*Supplied records:*
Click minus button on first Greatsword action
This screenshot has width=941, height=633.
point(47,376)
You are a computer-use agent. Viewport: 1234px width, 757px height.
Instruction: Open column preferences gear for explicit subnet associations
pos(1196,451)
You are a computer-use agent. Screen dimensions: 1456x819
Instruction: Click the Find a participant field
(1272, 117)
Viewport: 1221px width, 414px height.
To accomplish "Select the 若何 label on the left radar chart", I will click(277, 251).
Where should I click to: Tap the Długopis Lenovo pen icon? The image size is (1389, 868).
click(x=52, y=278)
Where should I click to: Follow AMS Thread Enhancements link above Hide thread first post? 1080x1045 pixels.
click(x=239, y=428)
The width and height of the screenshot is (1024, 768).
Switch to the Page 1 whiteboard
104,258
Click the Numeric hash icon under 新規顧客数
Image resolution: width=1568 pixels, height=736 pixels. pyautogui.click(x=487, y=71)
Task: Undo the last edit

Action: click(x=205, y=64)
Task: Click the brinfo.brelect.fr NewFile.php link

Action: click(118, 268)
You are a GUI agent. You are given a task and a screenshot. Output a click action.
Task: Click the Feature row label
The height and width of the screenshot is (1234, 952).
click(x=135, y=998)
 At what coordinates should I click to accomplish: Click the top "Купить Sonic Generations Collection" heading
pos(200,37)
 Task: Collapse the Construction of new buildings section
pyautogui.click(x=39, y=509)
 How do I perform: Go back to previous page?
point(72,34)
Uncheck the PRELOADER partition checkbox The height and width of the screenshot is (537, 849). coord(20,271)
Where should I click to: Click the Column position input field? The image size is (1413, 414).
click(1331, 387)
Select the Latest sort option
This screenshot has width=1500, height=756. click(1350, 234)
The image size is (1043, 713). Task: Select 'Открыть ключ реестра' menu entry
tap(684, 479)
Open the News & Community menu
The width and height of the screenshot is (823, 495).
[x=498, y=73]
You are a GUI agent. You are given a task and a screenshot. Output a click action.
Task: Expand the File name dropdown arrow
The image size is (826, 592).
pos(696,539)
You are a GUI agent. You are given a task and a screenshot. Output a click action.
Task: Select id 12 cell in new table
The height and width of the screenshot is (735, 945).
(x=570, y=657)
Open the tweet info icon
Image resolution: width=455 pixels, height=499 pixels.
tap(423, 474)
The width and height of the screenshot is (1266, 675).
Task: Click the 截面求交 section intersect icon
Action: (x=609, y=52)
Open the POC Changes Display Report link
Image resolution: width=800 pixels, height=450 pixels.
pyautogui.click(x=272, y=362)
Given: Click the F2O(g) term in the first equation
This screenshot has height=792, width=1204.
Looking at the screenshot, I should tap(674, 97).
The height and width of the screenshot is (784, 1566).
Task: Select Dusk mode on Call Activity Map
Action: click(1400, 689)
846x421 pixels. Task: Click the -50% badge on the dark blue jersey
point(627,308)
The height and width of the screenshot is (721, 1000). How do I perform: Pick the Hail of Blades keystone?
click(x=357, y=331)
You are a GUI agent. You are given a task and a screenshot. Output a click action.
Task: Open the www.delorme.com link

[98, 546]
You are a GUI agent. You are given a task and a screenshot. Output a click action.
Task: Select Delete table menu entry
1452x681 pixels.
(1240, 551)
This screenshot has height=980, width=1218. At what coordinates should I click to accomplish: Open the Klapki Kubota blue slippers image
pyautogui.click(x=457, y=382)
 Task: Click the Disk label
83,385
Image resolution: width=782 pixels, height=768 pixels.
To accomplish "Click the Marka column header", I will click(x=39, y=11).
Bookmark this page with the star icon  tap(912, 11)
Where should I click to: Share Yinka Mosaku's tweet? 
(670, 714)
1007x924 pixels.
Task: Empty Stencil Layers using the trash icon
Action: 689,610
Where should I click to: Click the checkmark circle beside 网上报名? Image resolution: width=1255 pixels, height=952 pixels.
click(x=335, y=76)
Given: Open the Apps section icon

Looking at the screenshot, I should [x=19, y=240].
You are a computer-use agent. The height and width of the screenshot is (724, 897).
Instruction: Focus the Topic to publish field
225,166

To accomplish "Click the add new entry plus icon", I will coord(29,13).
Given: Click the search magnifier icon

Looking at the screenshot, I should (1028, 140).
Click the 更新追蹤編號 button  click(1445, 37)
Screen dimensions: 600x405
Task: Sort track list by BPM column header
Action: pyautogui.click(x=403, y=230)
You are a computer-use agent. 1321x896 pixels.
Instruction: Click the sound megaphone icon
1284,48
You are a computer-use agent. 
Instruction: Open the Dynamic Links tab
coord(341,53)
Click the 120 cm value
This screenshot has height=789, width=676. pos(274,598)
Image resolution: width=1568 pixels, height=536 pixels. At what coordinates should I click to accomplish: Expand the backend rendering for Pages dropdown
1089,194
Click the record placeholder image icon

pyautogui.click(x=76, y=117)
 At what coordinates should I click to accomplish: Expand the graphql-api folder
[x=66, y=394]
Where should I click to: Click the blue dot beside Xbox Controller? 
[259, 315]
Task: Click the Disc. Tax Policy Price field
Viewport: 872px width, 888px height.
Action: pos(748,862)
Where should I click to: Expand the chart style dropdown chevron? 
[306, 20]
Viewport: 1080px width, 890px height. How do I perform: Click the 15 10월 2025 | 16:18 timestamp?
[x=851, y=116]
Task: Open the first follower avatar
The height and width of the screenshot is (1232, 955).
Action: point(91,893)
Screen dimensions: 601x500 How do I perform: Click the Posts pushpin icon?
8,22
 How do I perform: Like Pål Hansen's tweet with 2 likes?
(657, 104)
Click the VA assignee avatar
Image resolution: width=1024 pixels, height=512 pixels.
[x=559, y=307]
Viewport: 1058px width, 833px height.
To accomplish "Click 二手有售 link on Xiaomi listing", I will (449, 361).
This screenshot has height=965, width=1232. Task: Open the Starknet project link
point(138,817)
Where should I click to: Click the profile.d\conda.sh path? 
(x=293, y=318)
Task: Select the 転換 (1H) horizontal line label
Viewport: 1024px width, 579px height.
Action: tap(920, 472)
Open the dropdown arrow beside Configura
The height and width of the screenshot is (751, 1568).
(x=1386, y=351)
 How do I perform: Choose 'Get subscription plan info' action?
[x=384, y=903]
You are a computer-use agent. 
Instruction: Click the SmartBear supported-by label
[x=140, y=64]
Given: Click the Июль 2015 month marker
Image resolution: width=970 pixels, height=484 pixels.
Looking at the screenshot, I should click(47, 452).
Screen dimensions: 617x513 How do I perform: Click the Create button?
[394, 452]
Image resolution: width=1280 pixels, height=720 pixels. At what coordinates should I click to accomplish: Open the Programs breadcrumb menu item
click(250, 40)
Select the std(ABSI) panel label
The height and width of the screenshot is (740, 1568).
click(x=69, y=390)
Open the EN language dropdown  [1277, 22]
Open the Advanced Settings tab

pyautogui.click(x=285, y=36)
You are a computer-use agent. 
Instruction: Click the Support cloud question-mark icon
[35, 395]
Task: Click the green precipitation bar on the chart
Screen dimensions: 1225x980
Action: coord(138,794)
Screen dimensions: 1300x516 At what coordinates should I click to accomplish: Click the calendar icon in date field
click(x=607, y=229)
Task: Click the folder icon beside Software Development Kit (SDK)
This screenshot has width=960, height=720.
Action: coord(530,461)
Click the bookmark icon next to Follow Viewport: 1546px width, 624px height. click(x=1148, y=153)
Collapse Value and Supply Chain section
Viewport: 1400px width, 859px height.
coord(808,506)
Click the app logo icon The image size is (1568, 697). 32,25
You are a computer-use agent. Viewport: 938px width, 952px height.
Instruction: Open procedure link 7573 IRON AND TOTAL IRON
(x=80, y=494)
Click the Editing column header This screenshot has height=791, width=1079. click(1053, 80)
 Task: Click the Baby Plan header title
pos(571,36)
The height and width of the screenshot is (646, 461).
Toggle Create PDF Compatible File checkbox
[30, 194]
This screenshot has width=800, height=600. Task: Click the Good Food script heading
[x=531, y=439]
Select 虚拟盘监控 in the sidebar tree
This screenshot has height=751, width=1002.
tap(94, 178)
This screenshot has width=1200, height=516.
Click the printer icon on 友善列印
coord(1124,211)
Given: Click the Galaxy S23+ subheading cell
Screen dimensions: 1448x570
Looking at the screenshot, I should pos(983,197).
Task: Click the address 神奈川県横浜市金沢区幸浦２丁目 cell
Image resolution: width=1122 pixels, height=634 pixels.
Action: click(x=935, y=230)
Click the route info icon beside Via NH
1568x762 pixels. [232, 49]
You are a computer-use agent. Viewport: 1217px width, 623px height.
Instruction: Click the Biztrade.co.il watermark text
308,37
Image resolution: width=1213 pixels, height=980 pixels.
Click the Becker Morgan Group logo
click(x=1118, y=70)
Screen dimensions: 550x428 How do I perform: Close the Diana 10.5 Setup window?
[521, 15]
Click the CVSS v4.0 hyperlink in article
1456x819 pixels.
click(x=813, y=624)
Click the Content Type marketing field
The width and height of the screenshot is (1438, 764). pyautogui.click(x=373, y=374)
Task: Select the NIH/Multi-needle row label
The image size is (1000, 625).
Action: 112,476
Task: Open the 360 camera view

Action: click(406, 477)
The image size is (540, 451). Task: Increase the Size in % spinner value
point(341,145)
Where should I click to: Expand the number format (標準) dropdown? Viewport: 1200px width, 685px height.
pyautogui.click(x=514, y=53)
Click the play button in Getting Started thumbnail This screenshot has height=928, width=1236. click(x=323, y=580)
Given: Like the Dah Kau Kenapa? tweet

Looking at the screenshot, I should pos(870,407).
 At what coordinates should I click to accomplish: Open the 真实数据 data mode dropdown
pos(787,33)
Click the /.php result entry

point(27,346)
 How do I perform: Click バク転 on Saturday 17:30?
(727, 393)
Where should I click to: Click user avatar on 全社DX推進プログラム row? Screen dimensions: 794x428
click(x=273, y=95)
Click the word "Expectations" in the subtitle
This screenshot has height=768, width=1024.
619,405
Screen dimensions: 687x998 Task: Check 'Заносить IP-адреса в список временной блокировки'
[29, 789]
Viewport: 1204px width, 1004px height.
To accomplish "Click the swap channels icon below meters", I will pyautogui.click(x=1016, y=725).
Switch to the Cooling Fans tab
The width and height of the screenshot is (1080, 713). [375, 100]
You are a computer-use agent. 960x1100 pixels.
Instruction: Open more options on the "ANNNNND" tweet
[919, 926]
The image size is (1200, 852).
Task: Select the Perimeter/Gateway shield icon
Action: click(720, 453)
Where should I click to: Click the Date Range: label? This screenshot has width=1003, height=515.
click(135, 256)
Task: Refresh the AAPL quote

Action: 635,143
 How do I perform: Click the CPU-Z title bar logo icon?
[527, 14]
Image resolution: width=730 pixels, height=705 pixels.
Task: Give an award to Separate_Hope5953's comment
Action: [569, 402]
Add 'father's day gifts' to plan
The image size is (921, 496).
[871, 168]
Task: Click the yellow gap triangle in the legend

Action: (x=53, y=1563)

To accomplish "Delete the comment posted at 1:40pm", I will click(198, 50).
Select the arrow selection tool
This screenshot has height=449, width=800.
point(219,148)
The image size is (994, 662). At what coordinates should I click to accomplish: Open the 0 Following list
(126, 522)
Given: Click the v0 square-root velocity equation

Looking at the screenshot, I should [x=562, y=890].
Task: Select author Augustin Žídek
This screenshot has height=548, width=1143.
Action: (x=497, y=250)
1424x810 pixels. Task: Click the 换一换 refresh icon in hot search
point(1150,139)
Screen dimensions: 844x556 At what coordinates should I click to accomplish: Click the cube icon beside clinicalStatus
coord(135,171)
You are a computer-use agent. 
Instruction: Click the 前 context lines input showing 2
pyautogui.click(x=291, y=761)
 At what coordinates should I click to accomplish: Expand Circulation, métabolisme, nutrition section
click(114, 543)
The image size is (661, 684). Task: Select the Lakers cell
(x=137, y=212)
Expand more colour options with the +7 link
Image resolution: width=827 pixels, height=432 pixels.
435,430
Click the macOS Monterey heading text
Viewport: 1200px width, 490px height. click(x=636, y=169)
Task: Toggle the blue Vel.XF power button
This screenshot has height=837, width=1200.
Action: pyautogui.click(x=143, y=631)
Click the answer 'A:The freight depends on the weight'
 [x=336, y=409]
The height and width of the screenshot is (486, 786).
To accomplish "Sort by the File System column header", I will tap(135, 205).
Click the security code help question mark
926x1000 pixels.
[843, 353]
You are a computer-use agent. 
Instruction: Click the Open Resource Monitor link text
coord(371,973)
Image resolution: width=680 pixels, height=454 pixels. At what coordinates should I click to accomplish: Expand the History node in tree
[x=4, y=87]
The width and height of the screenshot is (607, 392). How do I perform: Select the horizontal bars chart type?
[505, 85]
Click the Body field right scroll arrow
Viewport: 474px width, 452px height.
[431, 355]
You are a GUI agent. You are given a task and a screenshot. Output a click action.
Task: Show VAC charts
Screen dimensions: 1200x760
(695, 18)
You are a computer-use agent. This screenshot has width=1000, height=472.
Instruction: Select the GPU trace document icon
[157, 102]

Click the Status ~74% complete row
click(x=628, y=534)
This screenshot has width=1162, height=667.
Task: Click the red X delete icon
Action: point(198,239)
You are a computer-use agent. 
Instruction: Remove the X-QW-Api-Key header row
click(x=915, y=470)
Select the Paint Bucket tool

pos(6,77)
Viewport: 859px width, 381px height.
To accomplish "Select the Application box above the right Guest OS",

*Problem statement:*
Each line with "table" in it must be identified and copied from the material.

*Answer box:*
Task: Select id 12 cell in new table
Task: Select Delete table menu entry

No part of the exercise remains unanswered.